Primero me perdí por un bosque de árboles extraños. Eran manzanos, creo, pero estaban emparejados por la mitad del tronco unos con otros. Cada árbol tenía en una parte de la copa, en la izquierda, las manzanas verdes, y en la otra, en la derecha, rojas. Me entraba una hambruna repentina y quería alcanzar una de las manzanas rojas, pero cuando alargaba el brazo las ramas de la derecha se levantaban y yo sólo podía alcanzar a las manzanas verdes, que no eran comestibles. Lo intenté con varios de los bicéfalos manzanos, pero todos me gastaron la misma jugarreta. Así que, hambriento y resignado, me tuve que alejar. Avancé por un senderillo de agua hasta una plaza donde proyectaban, sobre un muro encalado, una película antigua. Era una película que había visto cientos de veces, de pequeño, y aunque no me acordara del argumento, de los personajes, del título, sabía que me encantaba. Intenté ocupar una de las sillas vacantes, sin embargo una señorona con abrigo de piel se me adelantó y me replicó que aquel era su asiento porque ella había llegado primero. Me fui a otra silla y al llegar me topé con la misma mujer. Así una y otra vez. Entonces, no sé por qué, me puse a llorar desconsoladamente. Anda, tonto, si ya has visto esta película cientos de veces, me susurraba la señora del abrigo de piel. Abandoné la plaza arrastrándome por un portillo de hierro y, a la salida, me recogió en brazos un vendedor de globos y me dijo que él me llevaría a comprar los libros. El librero era un corderito con gafas que me contaba, muy orgulloso, que en su tienda tenía a todos los clásicos del mundo. Véndame algo de Alberto Hierro, solicité con arrogancia. ¿Alberto Hierro? Sí, sí, sí, había leído algo el corderito, pero nunca llegó a clásico. Sus letras se quedaron agarradas a la vida de aquel personaje, el matón. ¿Cómo se llamaba? ¿Cómo se llamaba el personaje? Fue una lástima que su literatura se consumiera con una sola vida. ¿Pero cómo no se acordaba del nombre de aquel matón?

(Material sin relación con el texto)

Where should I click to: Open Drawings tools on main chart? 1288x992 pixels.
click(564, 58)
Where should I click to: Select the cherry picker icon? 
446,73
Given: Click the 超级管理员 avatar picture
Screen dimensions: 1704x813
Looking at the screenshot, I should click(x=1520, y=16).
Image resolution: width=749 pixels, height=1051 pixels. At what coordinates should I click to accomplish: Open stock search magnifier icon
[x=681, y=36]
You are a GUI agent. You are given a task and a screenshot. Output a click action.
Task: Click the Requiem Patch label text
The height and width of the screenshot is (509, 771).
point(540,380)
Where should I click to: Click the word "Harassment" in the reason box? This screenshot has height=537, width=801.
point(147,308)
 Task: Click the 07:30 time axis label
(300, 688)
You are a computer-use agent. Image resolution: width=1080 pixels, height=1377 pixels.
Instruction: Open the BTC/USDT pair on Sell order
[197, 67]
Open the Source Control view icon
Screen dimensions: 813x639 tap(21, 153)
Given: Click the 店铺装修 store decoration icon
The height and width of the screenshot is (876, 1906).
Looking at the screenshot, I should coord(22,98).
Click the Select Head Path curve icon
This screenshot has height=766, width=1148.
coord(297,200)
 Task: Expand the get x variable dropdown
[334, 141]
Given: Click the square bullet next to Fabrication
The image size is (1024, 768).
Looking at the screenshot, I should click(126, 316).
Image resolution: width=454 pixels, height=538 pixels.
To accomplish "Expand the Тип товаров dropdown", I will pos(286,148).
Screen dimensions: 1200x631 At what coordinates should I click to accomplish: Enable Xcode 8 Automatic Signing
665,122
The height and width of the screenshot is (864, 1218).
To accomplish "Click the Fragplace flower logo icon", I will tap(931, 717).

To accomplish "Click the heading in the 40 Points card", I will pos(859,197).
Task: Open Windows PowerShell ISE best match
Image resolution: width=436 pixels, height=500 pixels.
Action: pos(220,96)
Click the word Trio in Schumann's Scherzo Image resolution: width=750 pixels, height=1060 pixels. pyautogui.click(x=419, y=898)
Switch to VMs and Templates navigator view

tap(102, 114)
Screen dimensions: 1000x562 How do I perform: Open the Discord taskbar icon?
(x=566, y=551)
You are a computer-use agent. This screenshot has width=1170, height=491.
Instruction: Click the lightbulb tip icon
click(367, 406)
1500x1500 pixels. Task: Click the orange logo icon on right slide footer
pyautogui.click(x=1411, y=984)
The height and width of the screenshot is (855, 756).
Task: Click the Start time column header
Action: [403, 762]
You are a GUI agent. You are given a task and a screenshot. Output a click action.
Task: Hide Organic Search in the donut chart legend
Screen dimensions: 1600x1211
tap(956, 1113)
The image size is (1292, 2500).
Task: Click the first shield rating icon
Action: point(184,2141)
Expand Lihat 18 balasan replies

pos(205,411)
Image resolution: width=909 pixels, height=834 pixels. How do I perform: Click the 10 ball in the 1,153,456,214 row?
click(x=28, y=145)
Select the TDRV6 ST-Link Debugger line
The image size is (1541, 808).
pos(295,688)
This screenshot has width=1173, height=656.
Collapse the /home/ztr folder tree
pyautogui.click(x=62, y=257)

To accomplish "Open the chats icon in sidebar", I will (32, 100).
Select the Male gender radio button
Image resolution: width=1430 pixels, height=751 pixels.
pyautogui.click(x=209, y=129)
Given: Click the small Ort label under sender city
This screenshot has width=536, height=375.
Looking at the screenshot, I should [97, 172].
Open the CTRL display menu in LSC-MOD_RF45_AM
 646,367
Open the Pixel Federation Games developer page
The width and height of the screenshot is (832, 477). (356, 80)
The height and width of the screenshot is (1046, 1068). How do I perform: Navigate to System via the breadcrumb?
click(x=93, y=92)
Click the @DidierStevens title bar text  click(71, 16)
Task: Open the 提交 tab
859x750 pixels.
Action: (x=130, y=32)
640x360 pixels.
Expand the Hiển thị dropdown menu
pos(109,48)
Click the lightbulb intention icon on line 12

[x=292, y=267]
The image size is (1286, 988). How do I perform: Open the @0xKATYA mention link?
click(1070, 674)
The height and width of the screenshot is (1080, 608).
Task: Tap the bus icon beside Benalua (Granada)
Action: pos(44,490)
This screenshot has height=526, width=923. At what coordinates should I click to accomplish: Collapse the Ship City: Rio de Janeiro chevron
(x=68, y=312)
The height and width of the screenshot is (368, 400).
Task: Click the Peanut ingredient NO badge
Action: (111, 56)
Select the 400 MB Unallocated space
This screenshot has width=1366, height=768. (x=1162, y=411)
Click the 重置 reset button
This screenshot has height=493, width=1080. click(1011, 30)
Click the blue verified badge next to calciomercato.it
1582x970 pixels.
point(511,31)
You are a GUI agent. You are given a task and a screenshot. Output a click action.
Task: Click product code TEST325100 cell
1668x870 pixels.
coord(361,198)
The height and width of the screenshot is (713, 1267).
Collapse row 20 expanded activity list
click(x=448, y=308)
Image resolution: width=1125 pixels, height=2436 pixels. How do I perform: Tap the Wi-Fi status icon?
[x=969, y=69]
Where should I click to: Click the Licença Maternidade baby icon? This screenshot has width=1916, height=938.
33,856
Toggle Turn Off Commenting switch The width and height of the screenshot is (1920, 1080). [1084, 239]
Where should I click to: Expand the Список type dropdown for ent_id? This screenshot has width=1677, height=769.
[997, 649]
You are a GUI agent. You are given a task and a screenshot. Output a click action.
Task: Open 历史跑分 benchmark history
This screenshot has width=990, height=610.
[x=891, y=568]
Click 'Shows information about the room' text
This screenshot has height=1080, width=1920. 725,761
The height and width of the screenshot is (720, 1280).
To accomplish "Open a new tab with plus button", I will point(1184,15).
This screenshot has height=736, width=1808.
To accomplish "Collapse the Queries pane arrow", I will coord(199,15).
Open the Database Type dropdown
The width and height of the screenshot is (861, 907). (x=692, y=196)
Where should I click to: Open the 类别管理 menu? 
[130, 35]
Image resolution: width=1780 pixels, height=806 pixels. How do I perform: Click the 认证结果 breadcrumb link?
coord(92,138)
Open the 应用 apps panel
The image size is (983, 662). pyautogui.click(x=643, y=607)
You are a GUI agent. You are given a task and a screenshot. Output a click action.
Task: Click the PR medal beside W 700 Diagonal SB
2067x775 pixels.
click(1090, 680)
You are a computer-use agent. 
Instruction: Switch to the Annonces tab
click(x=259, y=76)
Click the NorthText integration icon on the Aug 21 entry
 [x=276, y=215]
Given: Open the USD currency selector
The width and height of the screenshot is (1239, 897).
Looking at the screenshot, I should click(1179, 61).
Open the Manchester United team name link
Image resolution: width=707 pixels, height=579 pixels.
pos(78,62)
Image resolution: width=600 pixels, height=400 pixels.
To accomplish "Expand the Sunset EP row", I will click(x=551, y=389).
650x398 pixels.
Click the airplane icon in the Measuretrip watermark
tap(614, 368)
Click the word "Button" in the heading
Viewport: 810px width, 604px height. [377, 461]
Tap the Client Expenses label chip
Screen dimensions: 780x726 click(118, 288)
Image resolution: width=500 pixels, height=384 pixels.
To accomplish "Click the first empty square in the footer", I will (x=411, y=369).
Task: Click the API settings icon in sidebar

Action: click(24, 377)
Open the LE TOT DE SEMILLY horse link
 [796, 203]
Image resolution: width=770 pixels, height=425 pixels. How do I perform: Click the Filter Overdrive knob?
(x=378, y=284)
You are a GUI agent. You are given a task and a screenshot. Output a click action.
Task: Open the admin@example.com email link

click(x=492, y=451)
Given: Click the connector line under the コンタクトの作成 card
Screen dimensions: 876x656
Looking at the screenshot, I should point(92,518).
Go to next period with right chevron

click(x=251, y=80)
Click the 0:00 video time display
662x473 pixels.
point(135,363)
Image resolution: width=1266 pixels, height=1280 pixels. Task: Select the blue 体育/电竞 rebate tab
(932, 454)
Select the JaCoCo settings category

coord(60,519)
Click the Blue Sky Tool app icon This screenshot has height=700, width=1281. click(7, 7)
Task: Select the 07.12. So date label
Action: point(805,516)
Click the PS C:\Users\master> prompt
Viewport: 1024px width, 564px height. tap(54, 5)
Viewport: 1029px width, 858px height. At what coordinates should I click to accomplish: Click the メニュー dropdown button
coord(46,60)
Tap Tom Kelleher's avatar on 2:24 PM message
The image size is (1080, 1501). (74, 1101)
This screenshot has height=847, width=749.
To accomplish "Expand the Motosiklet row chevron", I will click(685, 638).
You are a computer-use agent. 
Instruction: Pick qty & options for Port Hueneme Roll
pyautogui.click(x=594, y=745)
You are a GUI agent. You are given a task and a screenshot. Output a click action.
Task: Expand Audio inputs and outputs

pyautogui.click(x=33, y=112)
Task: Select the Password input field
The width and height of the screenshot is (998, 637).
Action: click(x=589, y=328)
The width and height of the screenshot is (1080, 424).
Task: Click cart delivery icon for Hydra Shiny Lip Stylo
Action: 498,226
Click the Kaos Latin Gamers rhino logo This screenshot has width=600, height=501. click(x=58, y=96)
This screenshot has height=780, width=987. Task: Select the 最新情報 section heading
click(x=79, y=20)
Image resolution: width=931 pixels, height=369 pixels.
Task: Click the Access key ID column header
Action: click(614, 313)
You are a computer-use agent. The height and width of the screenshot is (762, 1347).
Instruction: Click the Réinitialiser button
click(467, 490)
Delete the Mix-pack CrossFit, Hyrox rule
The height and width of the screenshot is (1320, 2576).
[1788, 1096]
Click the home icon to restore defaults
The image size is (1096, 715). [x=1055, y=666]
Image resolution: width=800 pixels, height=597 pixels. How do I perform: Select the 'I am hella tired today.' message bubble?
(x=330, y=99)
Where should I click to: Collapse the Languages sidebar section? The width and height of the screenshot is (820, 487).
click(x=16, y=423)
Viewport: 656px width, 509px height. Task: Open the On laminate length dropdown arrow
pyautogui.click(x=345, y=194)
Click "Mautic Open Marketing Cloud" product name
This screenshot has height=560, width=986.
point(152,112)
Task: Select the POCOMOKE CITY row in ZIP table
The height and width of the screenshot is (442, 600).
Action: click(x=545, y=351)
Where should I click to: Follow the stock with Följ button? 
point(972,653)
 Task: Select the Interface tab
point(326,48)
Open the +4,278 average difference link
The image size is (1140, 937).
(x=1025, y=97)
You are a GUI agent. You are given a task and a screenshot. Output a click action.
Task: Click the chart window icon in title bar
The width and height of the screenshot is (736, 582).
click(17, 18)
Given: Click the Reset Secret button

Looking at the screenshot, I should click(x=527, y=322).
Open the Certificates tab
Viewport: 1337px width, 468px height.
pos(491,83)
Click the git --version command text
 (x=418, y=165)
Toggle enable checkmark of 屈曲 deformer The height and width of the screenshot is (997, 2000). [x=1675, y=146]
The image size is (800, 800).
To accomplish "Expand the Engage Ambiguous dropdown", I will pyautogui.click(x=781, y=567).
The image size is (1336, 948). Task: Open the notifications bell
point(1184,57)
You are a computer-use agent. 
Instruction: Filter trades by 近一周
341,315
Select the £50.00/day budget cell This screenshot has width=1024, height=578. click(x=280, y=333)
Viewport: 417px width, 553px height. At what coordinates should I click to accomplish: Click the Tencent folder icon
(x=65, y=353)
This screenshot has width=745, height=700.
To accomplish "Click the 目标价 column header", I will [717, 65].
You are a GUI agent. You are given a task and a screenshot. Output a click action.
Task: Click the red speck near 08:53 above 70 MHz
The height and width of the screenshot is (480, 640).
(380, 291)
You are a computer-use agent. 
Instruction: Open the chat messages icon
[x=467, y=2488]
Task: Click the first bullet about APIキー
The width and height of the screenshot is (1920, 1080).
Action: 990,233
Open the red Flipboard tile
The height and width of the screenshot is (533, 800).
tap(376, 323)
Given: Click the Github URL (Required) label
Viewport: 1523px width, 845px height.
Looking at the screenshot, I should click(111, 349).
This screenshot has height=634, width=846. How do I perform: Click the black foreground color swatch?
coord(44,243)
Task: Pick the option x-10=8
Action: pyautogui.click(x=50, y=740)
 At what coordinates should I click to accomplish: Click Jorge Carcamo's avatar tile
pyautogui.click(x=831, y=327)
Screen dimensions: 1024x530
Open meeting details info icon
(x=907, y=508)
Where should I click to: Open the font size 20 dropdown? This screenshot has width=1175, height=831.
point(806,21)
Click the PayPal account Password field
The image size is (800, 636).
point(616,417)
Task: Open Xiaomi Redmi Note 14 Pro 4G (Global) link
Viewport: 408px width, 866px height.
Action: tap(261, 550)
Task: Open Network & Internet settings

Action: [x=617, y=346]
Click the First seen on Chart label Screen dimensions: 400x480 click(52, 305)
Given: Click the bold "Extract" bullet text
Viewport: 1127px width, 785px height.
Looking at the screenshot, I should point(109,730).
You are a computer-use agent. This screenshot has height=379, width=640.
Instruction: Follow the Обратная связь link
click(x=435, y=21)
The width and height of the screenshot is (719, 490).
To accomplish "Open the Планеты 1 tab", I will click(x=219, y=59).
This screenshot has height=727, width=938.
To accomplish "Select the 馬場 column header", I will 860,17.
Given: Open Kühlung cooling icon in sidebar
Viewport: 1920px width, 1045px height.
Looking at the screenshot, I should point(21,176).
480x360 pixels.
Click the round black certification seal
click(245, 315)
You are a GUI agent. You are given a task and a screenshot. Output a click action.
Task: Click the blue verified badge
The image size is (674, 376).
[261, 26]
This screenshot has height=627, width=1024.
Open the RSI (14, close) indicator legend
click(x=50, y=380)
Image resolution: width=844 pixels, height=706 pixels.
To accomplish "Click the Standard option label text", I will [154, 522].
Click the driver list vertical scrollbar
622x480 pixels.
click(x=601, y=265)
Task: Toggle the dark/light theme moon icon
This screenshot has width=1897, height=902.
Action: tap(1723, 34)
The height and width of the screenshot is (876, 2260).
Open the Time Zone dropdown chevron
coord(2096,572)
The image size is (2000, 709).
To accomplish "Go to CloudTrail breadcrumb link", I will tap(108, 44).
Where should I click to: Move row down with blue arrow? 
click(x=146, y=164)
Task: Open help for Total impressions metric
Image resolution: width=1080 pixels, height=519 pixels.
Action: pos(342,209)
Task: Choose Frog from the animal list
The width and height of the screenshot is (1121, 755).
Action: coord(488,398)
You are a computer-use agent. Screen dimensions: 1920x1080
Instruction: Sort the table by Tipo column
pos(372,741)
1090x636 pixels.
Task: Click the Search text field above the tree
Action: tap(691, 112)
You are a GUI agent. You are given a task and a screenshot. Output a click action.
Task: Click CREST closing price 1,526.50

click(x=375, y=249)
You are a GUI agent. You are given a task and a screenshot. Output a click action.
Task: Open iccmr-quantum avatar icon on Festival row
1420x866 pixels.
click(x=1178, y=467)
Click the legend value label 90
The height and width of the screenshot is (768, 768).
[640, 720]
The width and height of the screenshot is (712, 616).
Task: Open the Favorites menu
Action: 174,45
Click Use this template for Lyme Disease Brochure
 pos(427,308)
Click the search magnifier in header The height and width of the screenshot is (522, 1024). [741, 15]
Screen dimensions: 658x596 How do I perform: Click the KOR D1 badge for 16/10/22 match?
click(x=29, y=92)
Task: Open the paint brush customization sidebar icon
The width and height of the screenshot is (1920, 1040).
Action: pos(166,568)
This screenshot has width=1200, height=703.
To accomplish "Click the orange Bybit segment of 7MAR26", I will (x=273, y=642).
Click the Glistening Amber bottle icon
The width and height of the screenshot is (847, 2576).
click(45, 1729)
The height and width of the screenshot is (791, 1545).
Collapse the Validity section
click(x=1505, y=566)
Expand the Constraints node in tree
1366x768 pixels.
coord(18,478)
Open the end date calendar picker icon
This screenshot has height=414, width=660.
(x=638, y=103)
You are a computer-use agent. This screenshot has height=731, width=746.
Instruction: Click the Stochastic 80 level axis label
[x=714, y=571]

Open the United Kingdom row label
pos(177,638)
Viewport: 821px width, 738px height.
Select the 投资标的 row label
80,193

Después, Ricardo, me desperté sudado y con fiebre. Ciprasio Ballester, con el pánico metido en la mirada, me azotaba las mejillas con violencia, y el brujo Felipe Anciano sonreía dulcemente.
- Pensé que se había muerto- suspiró el Ciprasio.
- Ahorita descansa hasta que se le pase la calentura y luego, cuando ande más fresco, deberá interpretar lo que vio- musitó el viejo.

¿Interpretar? No. No interpreté, Ricardo, porque yo no creo en los brujos ni en las señales del más allá. Sé de sobra que aquellas visiones fueron motivadas por la pasta aplicada a mis encías, que se hace majando las hojas de una solana alucinógena, de la especie brugmansia, que se llama datura. Solo desvaríos de un drogado. Sin embargo, aquella pasta me sacó algo del subconsciente. Me desenterró una inquietud que llevaba madurando desde hacía tiempo en mi interior: tú. Por eso te escribo, Ricardo. Para excusarme ante tu muerte. Comprende mi arrogancia. Me gustaría llegar a clásico en la tienda del corderito. Un abrazo.

El sicario Ricardo Ochagavía no tuvo tiempo de defenderse. Cayó fulminado tras el punto final.